Normally, other even smaller molecules called photolyases heal this damage. However, when the DNA is too damaged for these photolyases to be able to repair it, the cells die, which results in perhaps one of the most common dangers of tanning... 'a sun burn'.
In nature, DNA avoids damage by converting these UV rays into heat.
Sunscreen lotions are designed to protect us by:
Sunburn happens when the DNA absorbs the UV energy instead of converting it to heat. This is due in part to the random position of the DNA molecule within our cells when the UV hits it.
When the UV energy is absorbed through the skin, it triggers chemical reactions that form lesions, or errant chemical bonds, along the DNA strand.
If the photolyases are unable to completely repair these lesions, the DNA is then unable to replicate efficiently. Resultant badly damaged cells will simply die, giving what we know as that that painful sunburn sting.
Scientists also believe that this chronic cell damage then creates one of the most extreme dangers of tanning... mutations that logically lead to diseases, of which skin cancer is highlighted as the main one.
Researchers at Ohio State University, physicist and chemist Dongping Zhong and his colleagues, have found a new way to study how these photolyase enzymes move as they busy repairing the DNA damage caused by the sun. They have created ultra-fast pulses of laser light to "spy" on a photolyase while healing a damaged strand of DNA.
Their research hopes to contribute to a deeper understanding of how nature deals with this healing in the hope that we can replicate the process with new therapies for preventing or curing sunburned skin.
Until then, we need to heed the warnings from the medical community of the dangers of tanning, and approach it with the dedicated mind not to get sun burnt. Getting a bronzed glow, especially when summertime comes around, is not only possible to do without getting burnt, but is far better for your health, if you just let your skin get there slowly.
It's no secret that excessive exposure to ultraviolet rays from the sun can cause skin damage. With each sunburn, the chances of developing skin cancer increases dramatically.
Using natural, organic sunscreen or sunblock in order to protect your skin from both UVA and UVB rays can further assist your body with the healing of UV damage. Many of these natural, organic based sunscreens now include additional healing ingredients such as antioxidants.

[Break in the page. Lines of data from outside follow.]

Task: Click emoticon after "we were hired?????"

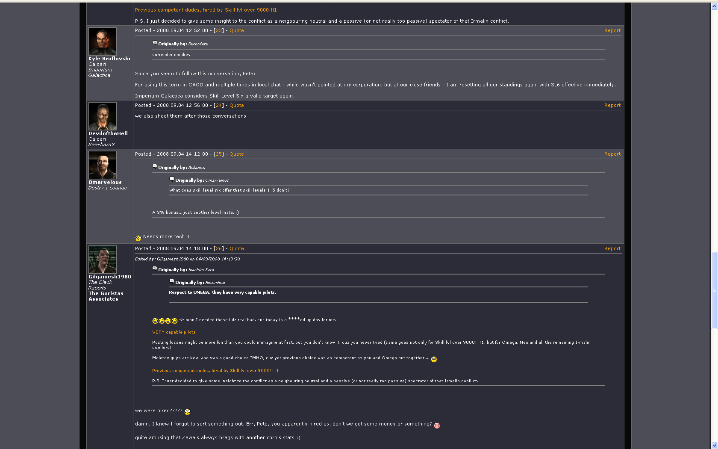Action: [187, 412]
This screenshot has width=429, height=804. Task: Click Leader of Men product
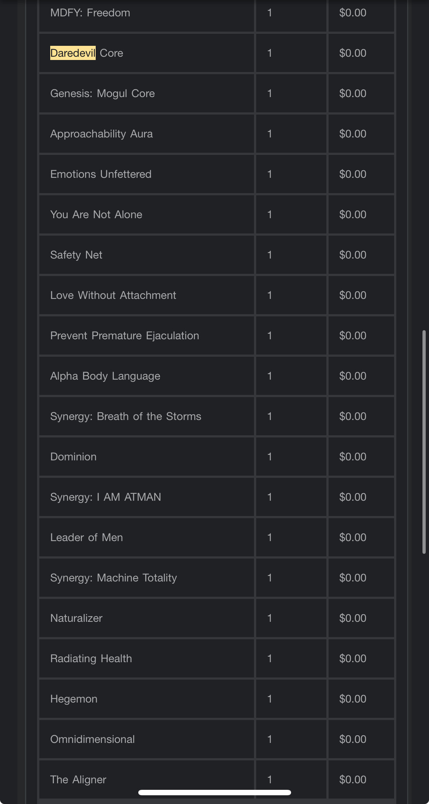[x=86, y=537]
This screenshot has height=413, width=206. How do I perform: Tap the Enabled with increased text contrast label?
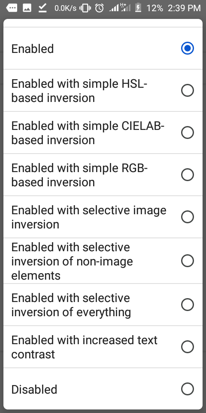pos(85,347)
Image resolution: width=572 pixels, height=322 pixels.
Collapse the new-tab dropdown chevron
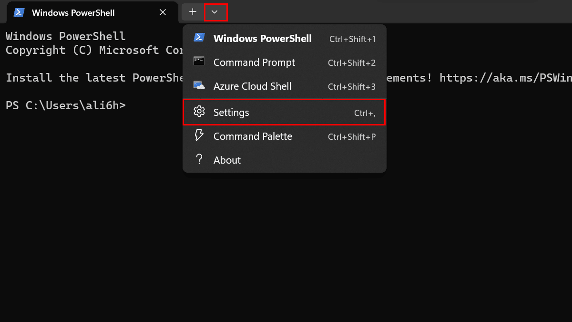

However, many people forget to use sunscreens while others simply ignore them altogether, falsely believing that they are not susceptible to skin cancer! By the time you have a melanoma it's a little late for sunscreen.
Such attitudes have made it that much more necessary to push sun care education on the general public. Lying out in the sun for hours on end to get a natural tan can be hazardous to the skin and a person's health if the sunbather has not applied sunscreen prior to tanning.
There is an incredible number of people who seek tanning salons as a 'better' alternative for tanning outdoors because they think it is a safer option.
But that couldn't be further from the truth.
Even though tanning beds don't require being out in the actual sun's rays to achieve a tan, tanning beds still emit the same ultraviolet rays that are potentially so dangerous.
Tanning beds use UVA rays at higher doses for shorter periods of time than are present in natural sunlight.
UVA rays are longer than UVB rays and therefore penetrate far deeper into the skin's layers, where the damage will occur.
If you plan on being under the sun's rays for an extended period of time, make sure you wear sunscreen and reapply it every 2 hours, at least.
If you plan on being under a tanning bed's lights, be aware of the effects of tanning beds and wear protective eyewear and a tanning bed lotion to keep your skin hydrated.
Unfortunately, most indoor tanning lotions do not provide any sun protection so that means your skin is still at the mercy of the UVA rays. If they do provide protection, it is mostly only SPF protection, which means you only have protections from UVB rays.
Skipping indoor tanning altogether is the best option of saving your skin but if that is impossible for you, then try to limit the number of times you tan and how long your sessions last.